**TASK TO CARRY OUT**
All that is wanted is the exact text of the lines below from the one with "This screenshot has height=185, width=185." through the one with "325x153 pixels.", inclusive, minus any pictures.

···

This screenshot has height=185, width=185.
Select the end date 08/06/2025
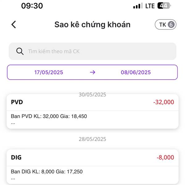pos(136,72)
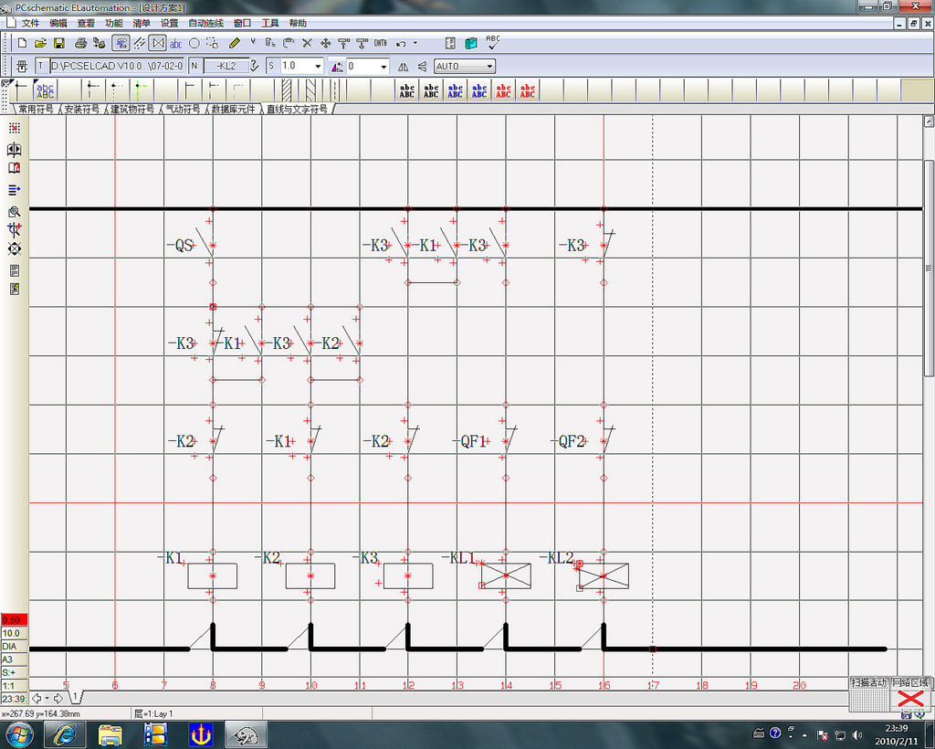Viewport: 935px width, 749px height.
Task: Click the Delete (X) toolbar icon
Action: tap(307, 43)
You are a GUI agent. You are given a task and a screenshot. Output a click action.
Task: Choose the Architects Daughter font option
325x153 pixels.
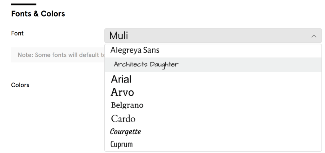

···

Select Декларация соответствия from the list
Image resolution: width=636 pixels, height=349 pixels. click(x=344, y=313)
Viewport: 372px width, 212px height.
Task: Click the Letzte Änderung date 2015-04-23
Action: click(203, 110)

···

**EXERCISE OUTPUT**
This screenshot has height=185, width=185.
Select the end date 08/06/2025
pos(136,72)
Viewport: 935px width, 749px height.
Task: Click the Delete (X) toolbar icon
Action: tap(307, 43)
You are a GUI agent. You are given a task and a screenshot. Output a click action.
Task: Choose the Architects Daughter font option
325x153 pixels.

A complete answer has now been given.